Environ six mois nous séparent de la fin de la transition, prévue le 15 août 2015. Il vous souviendra que celle-ci avait été prorogée de six mois par le Médiateur international sur recommandations de notre 6ème réunion. Les autorités de la transition se doivent d’accélérer la cadence pour parachever la mise en œuvre des tâches encore pendantes, qu’elles portent sur le Forum de Bangui, dont j’ai parlé tantôt, la préparation des élections ou le redéploiement de l’administration. 

Mesdames et Messieurs, 

 Je voudrais à nouveau souligner que les Centrafricains ne pourront réaliser les objectifs fixés qu’avec l’appui et l’accompagnement de la communauté internationale. Force est ici de constater que la mobilisation internationale, aussi appréciable qu’elle a été jusqu’ici, n’est pas encore à la hauteur des attentes et des besoins. 

La réalisation de nombreux chantiers risque d’être compromise par l’absence de financements adéquats. Leur importance pour l’aboutissement de la transition et la stabilité à long terme de la République centrafricaine n’a point besoin d’être soulignée. Ils portent en effet sur des questions aussi cruciales que le processus électoral, les programmes de désarmement, de démobilisation et de réinsertion, la réforme du secteur de la sécurité et la justice.  

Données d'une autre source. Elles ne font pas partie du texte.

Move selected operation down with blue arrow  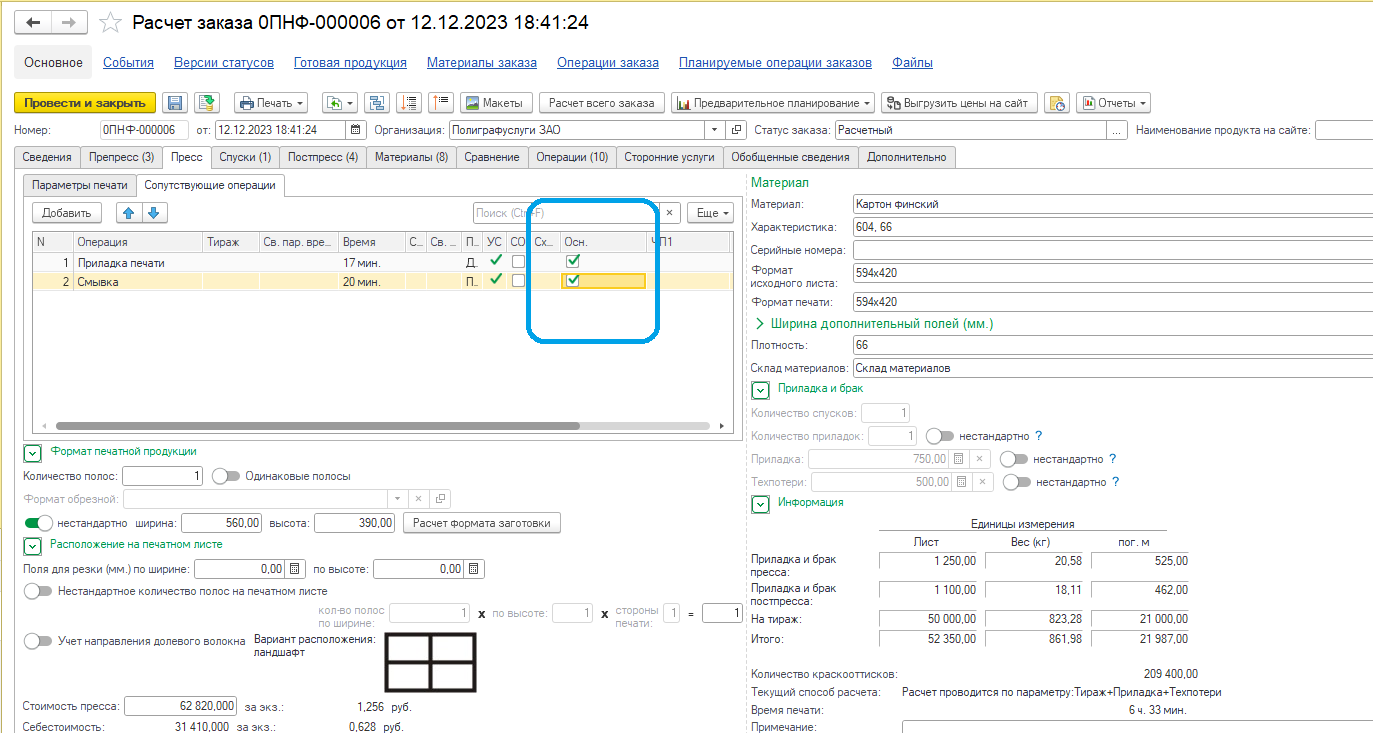(x=153, y=212)
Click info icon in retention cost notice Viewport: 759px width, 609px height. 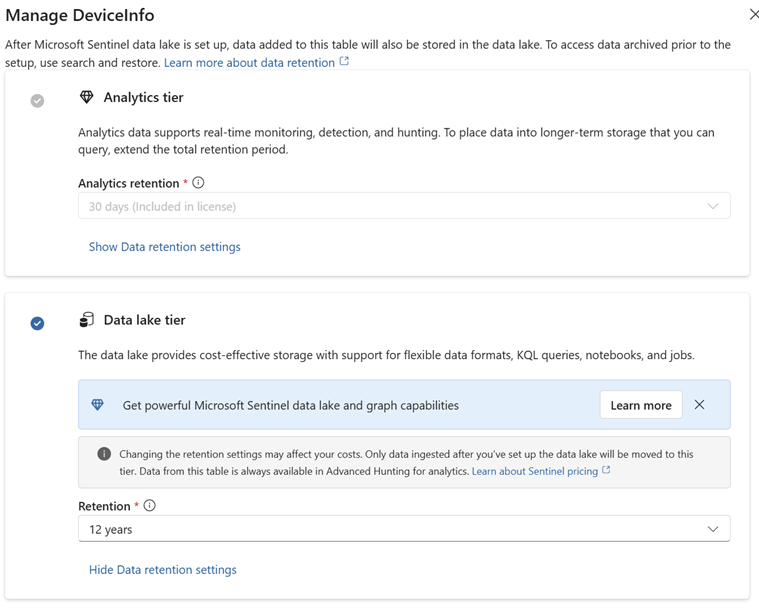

Au début du mois de février 2015, le Ministre Basile Ikouebe et moi-même avions adressé une lettre à tous les acteurs internationaux ayant fait des promesses d’aide pour les exhorter à les traduire dans les faits le plus rapidement possible. Nous avions également lancé un appel aux autres membres de la communauté internationale pour qu’ils se joignent à cet élan de solidarité. Notre réunion doit être l’occasion pour tous de faire connaitre les dispositions prises en ce qui concerne la mobilisation du soutien financier et technique requis. L’Union africaine se propose de verser, dans les toutes prochaines semaines, une première tranche d’un demi-million de dollars en appui au processus électoral. Parallèlement, nous apportons un appui dans le secteur de la santé à travers un partenariat avec l’ONG Médecins d’Afrique, en même temps que nous facilitons le renforcement des capacités, à travers des échanges d’expériences avec des pays africains ayant mené à bien des processus de relèvement et de reconstruction post-conflit. 

À ce stade de mon propos, je voudrais réitérer le soutien de l’Union africaine à la MINUSCA que dirige, avec compétence, notre frère le Général Babacar Gaye. L’action continue de la MINUSCA, qui a pris la relève de la MISCA, il y a six mois jour pour jour, est essentielle pour la réalisation de l’aspiration des Centrafricains à la paix et à la sécurité. Je salue aussi les opérations Sangaris et EUFOR-RCA, pour l’appui déterminant apporté à la MINUSCA. La recherche de la paix postule que nous conjuguons nos efforts et renforçons les synergies entre nos organisations respectives. C’est dans cet esprit qu’après demain, à Addis Abéba, nous organiserons un séminaire de retour d’expérience avec les responsables français concernés pour tirer les leçons de la coopération entre la MISCA et Sangaris dans la conduite du processus de stabilisation initiale de la RCA. Je voudrais également renouveler ma reconnaissance au Général Jean-Marie Michel Mokoko, qui dirige la Mission de l’Union africaine à Bangui, pour l’engagement avec lequel il accomplit sa mission.

 Mesdames et Messieurs, 

Je renouvelle la foi de l’Union africaine en la capacité des Centrafricains à transcender leurs différences, ainsi qu’à promouvoir le dialogue et la réconciliation nationale. Je les assure à nouveau de notre détermination à continuer à les accompagner. 

Plus que jamais, l’échéance d’août 2015 doit être notre objectif commun. Aucun effort ne doit être ménagé pour respecter le délai ainsi fixé à travers l’organisation d’élections législatives et présidentielles crédibles, régulières et transparentes. Ce faisant, les Centrafricains auront franchi une étape cruciale, qui ne pourra que renforcer la mobilisation de la communauté internationale et l’élan de solidarité témoigné à l’endroit de leur pays. 

Je vous remercie pour votre bienveillante attention.